How to perform incremental / continuous backups of zfs pool?
ZFS is an incredible filesystem and solves many of my local and shared data storage needs.
While, I do like the idea of clustered ZFS wherever possible, sometimes it's not practical, or I need some geographical separation of storage nodes.
One of the use cases I have is for high-performance replicated storage on Linux application servers. For example, I support a legacy software product that benefits from low-latency NVMe SSD drives for its data. The application has an application-level mirroring option that can replicate to a secondary server, but it's often inaccurate and is a 10-minute RPO.
I've solved this problem by having a secondary server (also running ZFS on similar or dissimilar hardware) that can be local, remote or both. By combining the three utilities detailed below, I've crafted a replication solution that gives me continuous replication, deep snapshot retention and flexible failover options.
zfs-auto-snapshot - https://github.com/zfsonlinux/zfs-auto-snapshot
Just a handy tool to enable periodic ZFS filesystem level snapshots. I typically run with the following schedule on production volumes:
# /etc/cron.d/zfs-auto-snapshot
PATH="/usr/bin:/bin:/usr/sbin:/sbin"
*/5 * * * * root /sbin/zfs-auto-snapshot -q -g --label=frequent --keep=24 //
00 * * * * root /sbin/zfs-auto-snapshot -q -g --label=hourly --keep=24 //
59 23 * * * root /sbin/zfs-auto-snapshot -q -g --label=daily --keep=14 //
59 23 * * 0 root /sbin/zfs-auto-snapshot -q -g --label=weekly --keep=4 //
00 00 1 * * root /sbin/zfs-auto-snapshot -q -g --label=monthly --keep=4 //
Syncoid (Sanoid) - https://github.com/jimsalterjrs/sanoid
This program can run ad-hoc snap/replication of a ZFS filesystem to a secondary target. I only use the syncoid portion of the product.
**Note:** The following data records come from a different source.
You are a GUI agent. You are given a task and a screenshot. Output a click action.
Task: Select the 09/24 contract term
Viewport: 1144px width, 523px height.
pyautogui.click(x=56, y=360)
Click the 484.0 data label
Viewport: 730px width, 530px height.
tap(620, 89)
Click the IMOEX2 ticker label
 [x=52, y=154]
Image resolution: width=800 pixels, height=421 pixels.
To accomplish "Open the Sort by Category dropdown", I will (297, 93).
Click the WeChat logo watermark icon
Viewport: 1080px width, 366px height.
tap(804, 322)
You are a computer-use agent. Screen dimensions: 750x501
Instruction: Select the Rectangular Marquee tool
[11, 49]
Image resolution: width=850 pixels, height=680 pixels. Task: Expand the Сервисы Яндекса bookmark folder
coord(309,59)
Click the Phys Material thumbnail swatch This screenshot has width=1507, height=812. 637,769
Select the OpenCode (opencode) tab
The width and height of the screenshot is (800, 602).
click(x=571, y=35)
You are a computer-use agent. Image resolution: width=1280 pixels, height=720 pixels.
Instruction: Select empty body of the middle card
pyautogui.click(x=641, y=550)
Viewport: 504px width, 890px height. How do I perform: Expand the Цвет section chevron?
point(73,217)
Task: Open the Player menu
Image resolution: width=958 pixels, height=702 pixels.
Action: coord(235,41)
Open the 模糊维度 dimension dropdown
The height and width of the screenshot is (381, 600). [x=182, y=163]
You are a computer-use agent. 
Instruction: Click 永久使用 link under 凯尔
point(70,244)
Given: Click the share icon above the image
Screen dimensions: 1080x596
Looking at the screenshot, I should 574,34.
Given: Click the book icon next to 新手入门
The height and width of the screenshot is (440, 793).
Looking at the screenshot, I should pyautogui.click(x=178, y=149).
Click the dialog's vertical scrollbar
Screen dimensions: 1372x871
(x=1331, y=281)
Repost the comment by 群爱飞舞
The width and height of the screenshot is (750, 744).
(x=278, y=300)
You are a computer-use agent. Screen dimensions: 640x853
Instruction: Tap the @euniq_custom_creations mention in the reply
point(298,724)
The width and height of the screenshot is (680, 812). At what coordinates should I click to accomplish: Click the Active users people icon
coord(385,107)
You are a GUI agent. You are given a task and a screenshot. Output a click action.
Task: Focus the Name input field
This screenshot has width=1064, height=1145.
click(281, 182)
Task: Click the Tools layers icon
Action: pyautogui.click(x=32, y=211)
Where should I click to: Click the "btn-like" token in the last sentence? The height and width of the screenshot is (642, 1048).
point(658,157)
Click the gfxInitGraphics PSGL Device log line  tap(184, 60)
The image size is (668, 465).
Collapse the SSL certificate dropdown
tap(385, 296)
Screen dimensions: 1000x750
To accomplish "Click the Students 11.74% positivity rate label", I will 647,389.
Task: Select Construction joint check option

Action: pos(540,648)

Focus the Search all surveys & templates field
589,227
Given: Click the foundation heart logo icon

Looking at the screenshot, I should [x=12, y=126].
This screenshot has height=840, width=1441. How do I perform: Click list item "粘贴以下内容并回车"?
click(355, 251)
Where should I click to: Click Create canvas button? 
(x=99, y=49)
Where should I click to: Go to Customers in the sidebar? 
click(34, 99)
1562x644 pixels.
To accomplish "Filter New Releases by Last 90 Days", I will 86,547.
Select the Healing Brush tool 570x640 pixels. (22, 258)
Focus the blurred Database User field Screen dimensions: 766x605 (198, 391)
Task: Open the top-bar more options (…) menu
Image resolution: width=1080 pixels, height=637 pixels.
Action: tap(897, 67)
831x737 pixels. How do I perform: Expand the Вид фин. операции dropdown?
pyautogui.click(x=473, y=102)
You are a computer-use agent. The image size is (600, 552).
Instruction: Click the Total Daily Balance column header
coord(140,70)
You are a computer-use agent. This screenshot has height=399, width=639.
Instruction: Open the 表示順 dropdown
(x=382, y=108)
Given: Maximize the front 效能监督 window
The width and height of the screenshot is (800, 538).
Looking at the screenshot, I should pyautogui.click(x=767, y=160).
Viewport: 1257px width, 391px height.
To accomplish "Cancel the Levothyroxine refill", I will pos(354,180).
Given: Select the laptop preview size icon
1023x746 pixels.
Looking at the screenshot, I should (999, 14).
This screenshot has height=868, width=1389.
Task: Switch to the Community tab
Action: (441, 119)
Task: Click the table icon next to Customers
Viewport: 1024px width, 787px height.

Assuming server1 and server2, simple command run from server2 to pull data from server1:
#!/bin/bash
/usr/local/bin/syncoid root@server1:vol1/data vol2/data
exit $?
Monit - https://mmonit.com/monit/
Monit is an extremely flexible job scheduler and execution manager. By default, it works on a 30-second interval, but I modify the config to use a 15-second base time cycle.
An example config that runs the above replication script every 15 seconds (1 cycle)
check program storagesync with path /usr/local/bin/run_storagesync.sh
every 1 cycles
if status != 0 then alert
This is simple to automate and add via configuration management. By wrapping the execution of the snapshot/replication in Monit, you get centralized status, job control and alerting (email, SNMP, custom script).
The result is that I have servers that have multiple months of monthly snapshots and many points of rollback and retention within: https://pastebin.com/zuNzgi0G - Plus, a continuous rolling 15-second atomic replica:
# monit status
Program 'storagesync'
status Status ok
monitoring status Monitored
last started Wed, 05 Apr 2017 05:37:59
last exit value 0
data collected Wed, 05 Apr 2017 05:37:59
.
.
.
Program 'storagesync'
status Status ok
monitoring status Monitored
last started Wed, 05 Apr 2017 05:38:59
last exit value 0
data collected Wed, 05 Apr 2017 05:38:59
You have two different ways you can do that:
- The traditional, filesystem-agnostic way that is/was used for the last decades, with tools like
rsyncorBacula. There you have tested and (hopefully) stable, large software that can be customized for huge deployments and can be used even if you switch away from ZFS - One of the tools that leverage ZFS
send/recv. This can either be your own solution, a script or extended script from the various ones on Github et al., or more feature-rich tools like Sanoid or ZnapZend (send/recv with mbuffer support and retention plans). In this case you will most likely not find any big, "enterprisey" (in the negative sense) solutions, but tools that do just the single task and can be combined with other tools to cater to your specific setup.
In general, I would only trust a tool whose source code is available, and I would keep it as simple as possible. If using send/recv, you don't have to manage much, you just have to delete snapshot n-1 on the local side when transmission and establishment of snapshot n on the remote side was successful.
You can split your transport any way you like, it can even be async (snapshots do not have to be received immediately), if you just keep the iron rule that you can only send a diff between the local current/new and local previous snapshot, and that the local previous snapshot is the most recent one on the remote side (until the backup finishes and everything is reset).
Now that I think of it, you could probably encode that in a state machine and then be sure that no unforeseen cases can slip through.